Posted on June 26, 2014 at 5:10 PM

Updated Friday, Jun 27 at 1:14 AM

Louisville, Ky. (WHAS11) - A think tank that believes America's metropolitan areas hold the key to rebounding from the great recession was back in Louisville on June 26.

Mayor Greg Fischer of Louisville said, “What our goal is, is that when large global multinational decisions are made, we want our region to be at the table.”

Fischer started the conversation with the Brookings Institution's Global Cities Initiative on June 26.

That project, called the Bluegrass Economic Advancement Movement (BEAM), is organized around confidence that manufacturing is coming back to the United States and cities will lead the way.

Bruce Katz of the Brookings Institution said, “We're seeing a reshoring of manufacturing in our country. We're seeing a growth of manufacturing jobs. Here's the issue: we need to upgrade the skills of our workers to participate in this growth.”

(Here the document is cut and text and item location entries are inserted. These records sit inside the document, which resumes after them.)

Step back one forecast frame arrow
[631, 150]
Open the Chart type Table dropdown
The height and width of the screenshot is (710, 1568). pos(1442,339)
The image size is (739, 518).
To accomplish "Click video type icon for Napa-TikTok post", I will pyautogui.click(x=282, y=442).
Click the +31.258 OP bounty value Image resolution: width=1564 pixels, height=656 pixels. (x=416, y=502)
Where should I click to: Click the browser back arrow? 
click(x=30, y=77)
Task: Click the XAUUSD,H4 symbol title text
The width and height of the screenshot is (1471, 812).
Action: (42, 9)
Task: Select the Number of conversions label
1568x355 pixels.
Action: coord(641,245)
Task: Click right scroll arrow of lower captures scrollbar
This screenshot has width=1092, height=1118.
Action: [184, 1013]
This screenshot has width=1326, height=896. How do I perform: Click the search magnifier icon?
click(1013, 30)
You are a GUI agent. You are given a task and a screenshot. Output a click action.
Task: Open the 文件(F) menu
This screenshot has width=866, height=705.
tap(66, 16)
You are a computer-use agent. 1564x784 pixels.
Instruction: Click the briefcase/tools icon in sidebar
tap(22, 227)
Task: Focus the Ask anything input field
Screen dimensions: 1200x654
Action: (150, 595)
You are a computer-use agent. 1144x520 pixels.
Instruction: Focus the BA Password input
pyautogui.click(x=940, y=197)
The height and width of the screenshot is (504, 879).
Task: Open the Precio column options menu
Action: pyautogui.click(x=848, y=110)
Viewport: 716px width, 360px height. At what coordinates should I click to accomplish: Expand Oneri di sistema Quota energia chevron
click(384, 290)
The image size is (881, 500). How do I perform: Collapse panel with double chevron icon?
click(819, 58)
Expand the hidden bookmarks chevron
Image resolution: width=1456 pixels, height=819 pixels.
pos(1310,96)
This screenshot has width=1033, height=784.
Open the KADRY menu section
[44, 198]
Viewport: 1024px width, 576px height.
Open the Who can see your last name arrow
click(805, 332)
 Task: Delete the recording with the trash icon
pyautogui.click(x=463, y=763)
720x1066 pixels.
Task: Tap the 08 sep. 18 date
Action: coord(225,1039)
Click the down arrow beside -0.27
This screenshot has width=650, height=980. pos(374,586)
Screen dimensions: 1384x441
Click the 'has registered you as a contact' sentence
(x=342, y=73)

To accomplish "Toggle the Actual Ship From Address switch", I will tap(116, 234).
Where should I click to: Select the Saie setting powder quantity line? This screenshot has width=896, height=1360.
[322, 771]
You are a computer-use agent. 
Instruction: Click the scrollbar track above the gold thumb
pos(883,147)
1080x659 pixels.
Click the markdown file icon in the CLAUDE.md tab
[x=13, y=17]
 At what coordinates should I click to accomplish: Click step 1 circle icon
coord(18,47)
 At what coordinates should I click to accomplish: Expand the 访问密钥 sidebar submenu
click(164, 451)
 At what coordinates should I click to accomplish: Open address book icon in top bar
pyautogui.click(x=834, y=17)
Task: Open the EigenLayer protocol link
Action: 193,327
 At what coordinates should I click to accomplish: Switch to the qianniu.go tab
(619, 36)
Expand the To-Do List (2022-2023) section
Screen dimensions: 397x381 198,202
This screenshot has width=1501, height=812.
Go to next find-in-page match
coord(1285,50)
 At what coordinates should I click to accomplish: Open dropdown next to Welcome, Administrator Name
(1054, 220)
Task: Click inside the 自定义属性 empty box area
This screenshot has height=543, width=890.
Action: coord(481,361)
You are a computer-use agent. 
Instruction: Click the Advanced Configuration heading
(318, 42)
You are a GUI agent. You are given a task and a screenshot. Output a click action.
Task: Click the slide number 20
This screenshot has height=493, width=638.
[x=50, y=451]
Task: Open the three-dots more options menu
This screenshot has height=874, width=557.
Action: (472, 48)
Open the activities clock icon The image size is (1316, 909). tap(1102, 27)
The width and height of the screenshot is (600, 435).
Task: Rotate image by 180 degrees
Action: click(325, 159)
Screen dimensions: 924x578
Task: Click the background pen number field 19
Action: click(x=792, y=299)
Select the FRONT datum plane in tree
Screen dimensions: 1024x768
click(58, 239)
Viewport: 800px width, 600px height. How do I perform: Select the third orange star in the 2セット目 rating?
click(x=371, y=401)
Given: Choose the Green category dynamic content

When Westport Axle Corporation brought some of its manufacturing from Brazil to Louisville in 1986, it overestimated Louisville's ability to supply enough skilled workers.

Rena Sharpe of Westport Axle Corp. said, “that people would walk in the door, they'd be able to hit the ground running and make parts. We found very quickly that that was not the case. We struggled very, very much.”

Receiving a 3D printer-generated key to the city today, the director of the Brookings Institution's Global Cities Initiative shared a key conclusion of his own: that a rebound in the U.S. economy can be led by innovation in cities.

And to again lead on manufacturing, Louisville and Lexington need to upgrade workers' skills.
“We really stopped giving kids the technological skills they need to succeed in manufacturing. But I think your community college, even back into your high schools here are beginning to shift over to this new model. Perhaps its an old model, but it's technologically driven,” said Katz.

Augusta Julian of Bluegrass Community & Technical College said, “There are just ways we need to think about the value of work in this society that I think we have gotten a little bit off track on."

It's part of a new growth model for the United States, driven by production and innovation rather than excessive consumption and debt.

Katz said the U.S. government has been largely absent in that transformation, so it must be led locally, like the Louisville-Lexington BEAM partnership.

“That is very rare in this country. It's more common in Europe frankly.  So, you’re experimenting with something here, led by your two mayors, Mayor Fischer and Mayor Gray, which we think is going to be an example for the rest of the country,” Katz said.

BEAM is helping coordinate employers like Westport Axle to take the lead on training the students of today to be the workforce of tomorrow.

Sharpe said, “We need to educate the educators about what we need so that they can provide the curriculum with us behind them helping them build that so that when they do come to us, they can hit the ground running and be successful.

Most all-metropolitian areas across the country are talking about these same ideas. That's why local economic development officials said it's important for Kentucky to take the lead and be ahead of the game.